## PROMPT
Look below for the line containing "Task: Click the 全球开店 sidebar icon". Write out that line and the rest through the last one, exactly as they appear, but without pictures.

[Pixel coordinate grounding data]
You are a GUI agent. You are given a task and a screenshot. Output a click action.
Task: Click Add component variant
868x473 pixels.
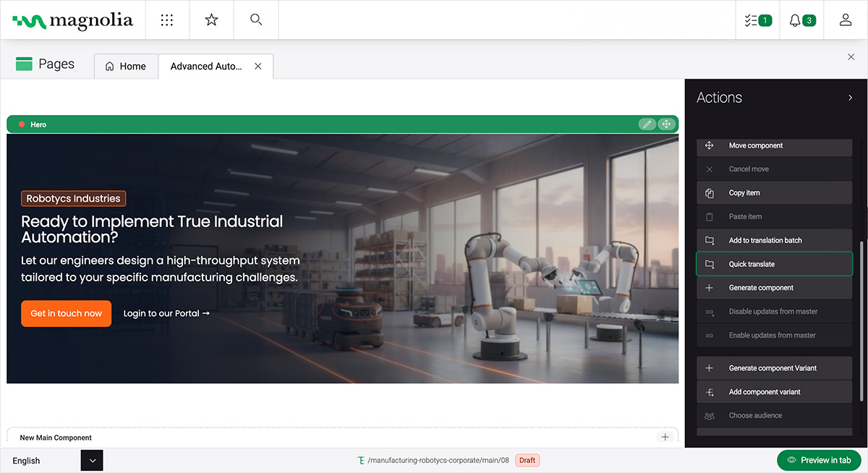tap(774, 391)
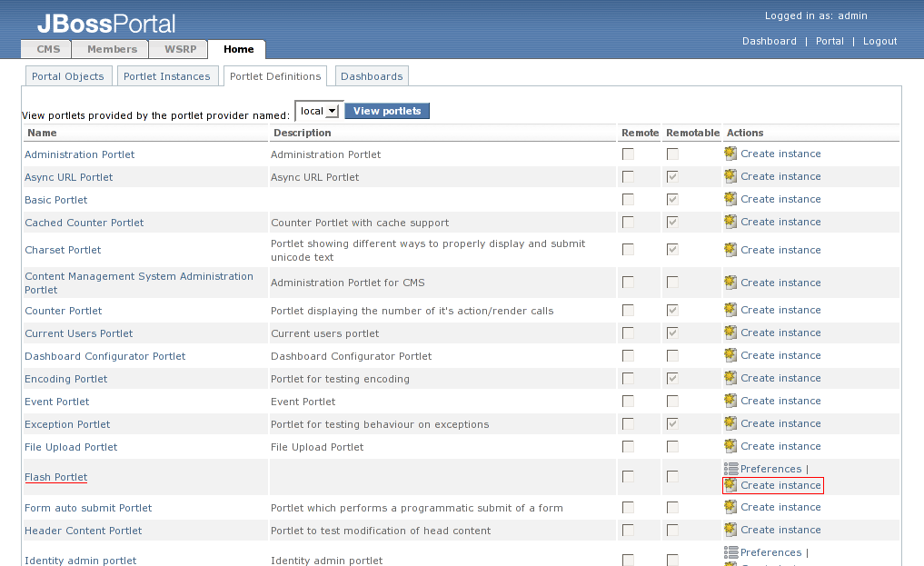This screenshot has height=566, width=924.
Task: Click the Logout link
Action: 879,41
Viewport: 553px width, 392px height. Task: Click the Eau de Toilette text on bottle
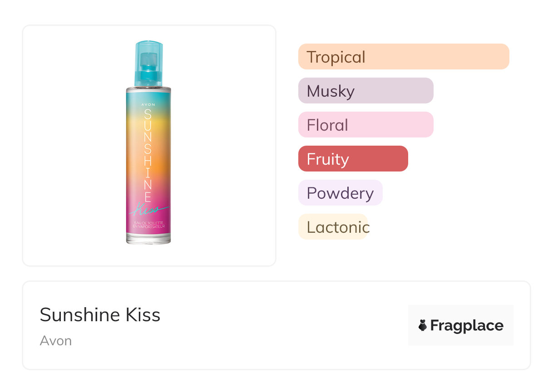coord(148,224)
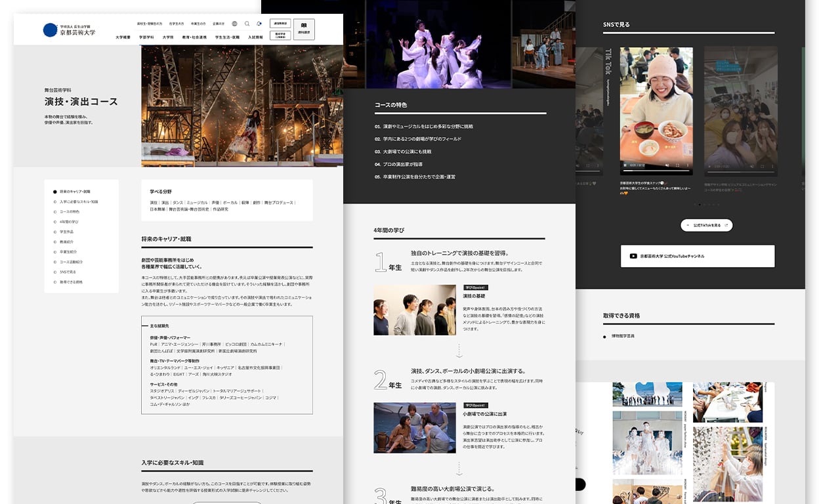Click the SNSで見る sidebar link

pos(68,272)
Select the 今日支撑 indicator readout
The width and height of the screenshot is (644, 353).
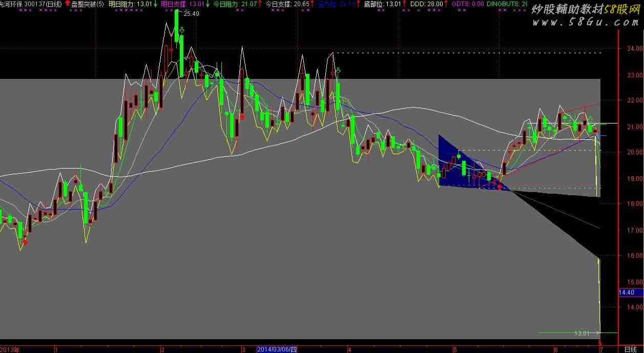pyautogui.click(x=287, y=4)
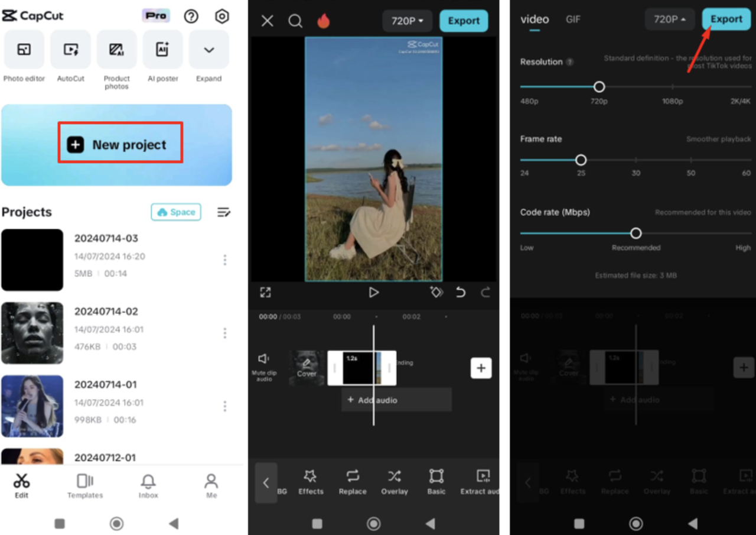Open the Templates tab

pyautogui.click(x=84, y=485)
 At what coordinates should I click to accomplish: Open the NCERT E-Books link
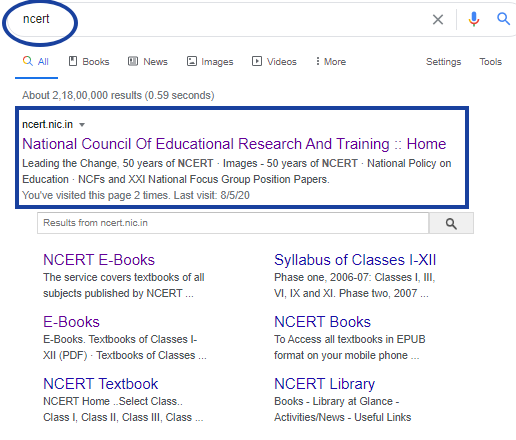[x=99, y=260]
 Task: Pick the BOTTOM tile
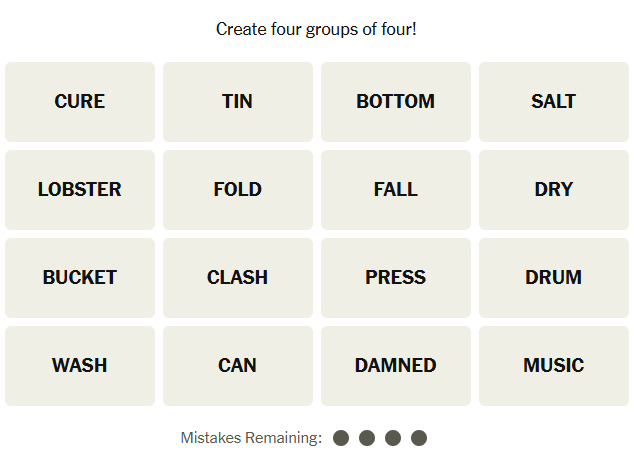coord(396,101)
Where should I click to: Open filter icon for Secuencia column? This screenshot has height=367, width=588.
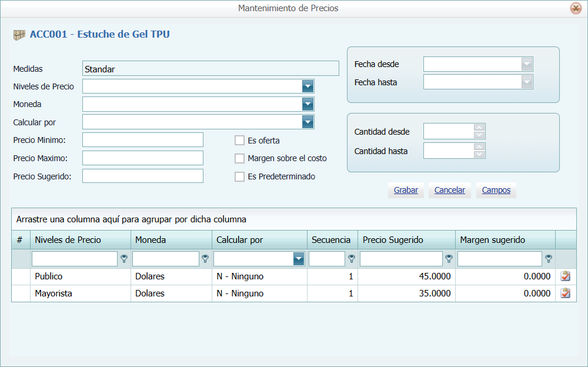[351, 259]
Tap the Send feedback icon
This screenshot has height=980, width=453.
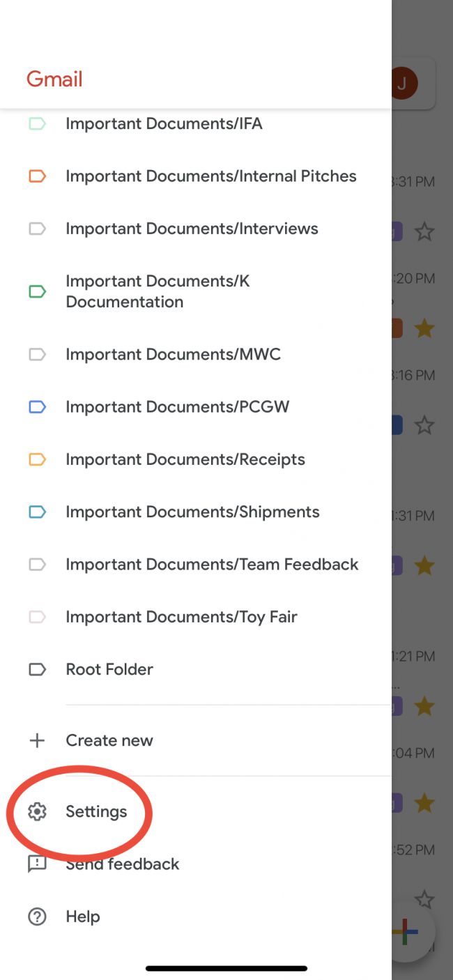[x=37, y=864]
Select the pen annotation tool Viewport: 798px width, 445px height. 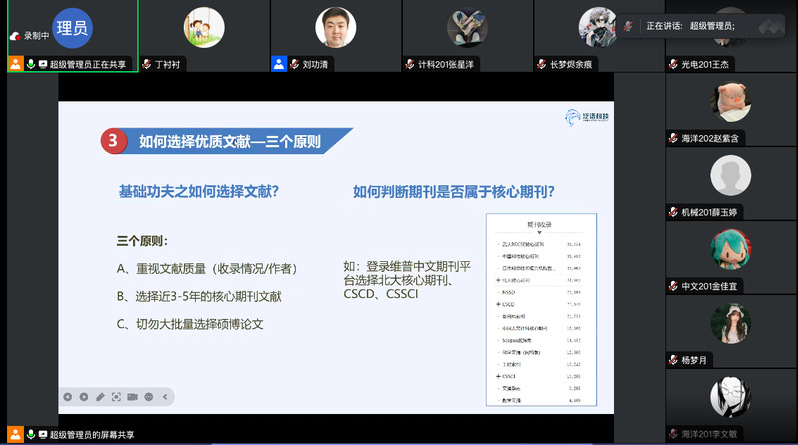[x=100, y=397]
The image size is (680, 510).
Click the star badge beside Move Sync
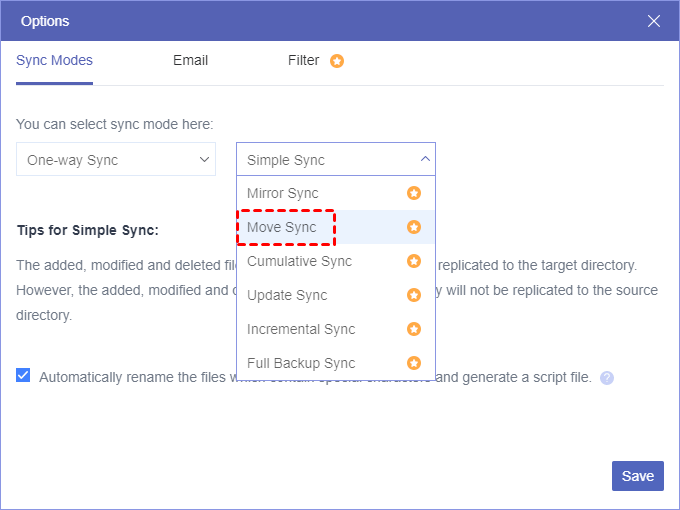[x=414, y=227]
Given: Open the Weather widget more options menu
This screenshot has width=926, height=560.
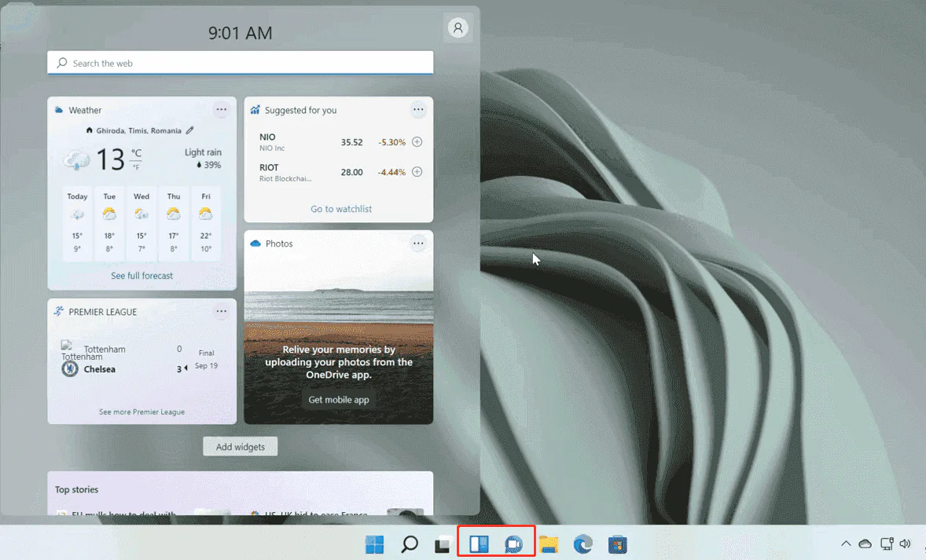Looking at the screenshot, I should [x=221, y=110].
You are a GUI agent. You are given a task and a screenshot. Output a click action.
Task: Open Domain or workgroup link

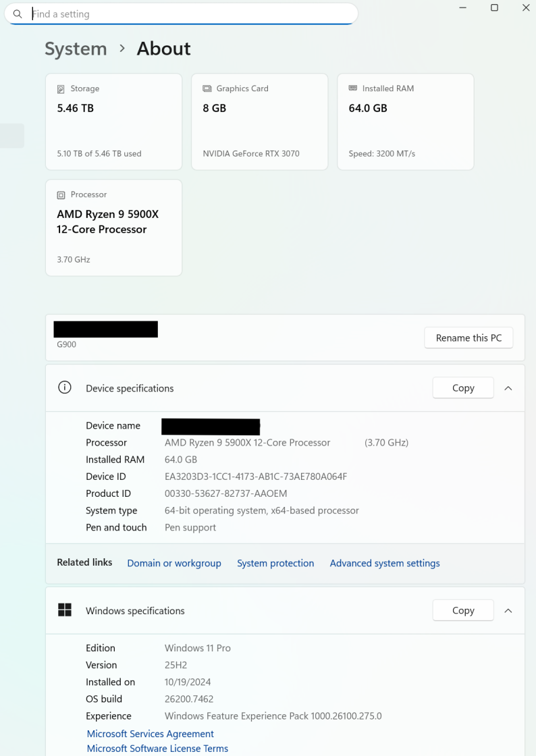click(x=174, y=563)
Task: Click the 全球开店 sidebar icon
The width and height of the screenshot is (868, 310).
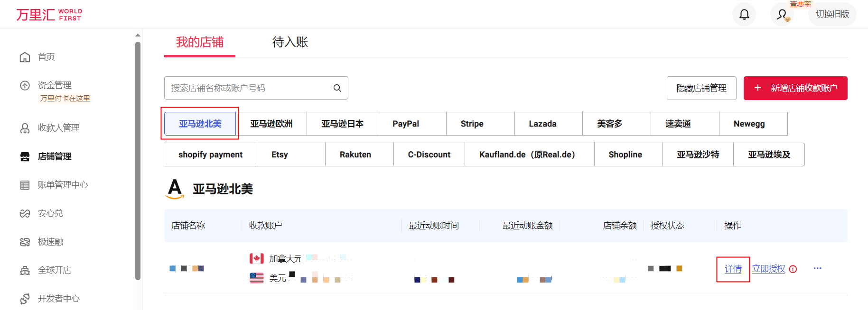Action: coord(25,270)
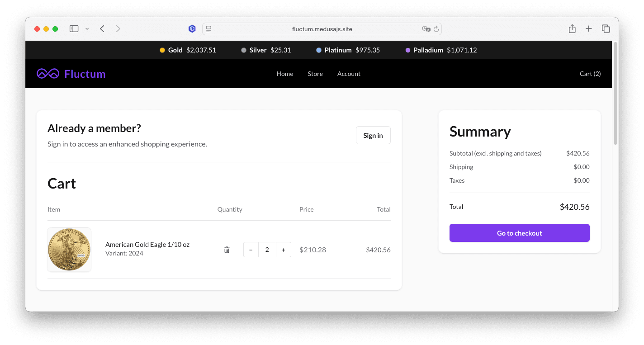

## ANSWER SPACE
Task: Click the 全球开店 sidebar icon
The width and height of the screenshot is (868, 310).
Action: coord(25,270)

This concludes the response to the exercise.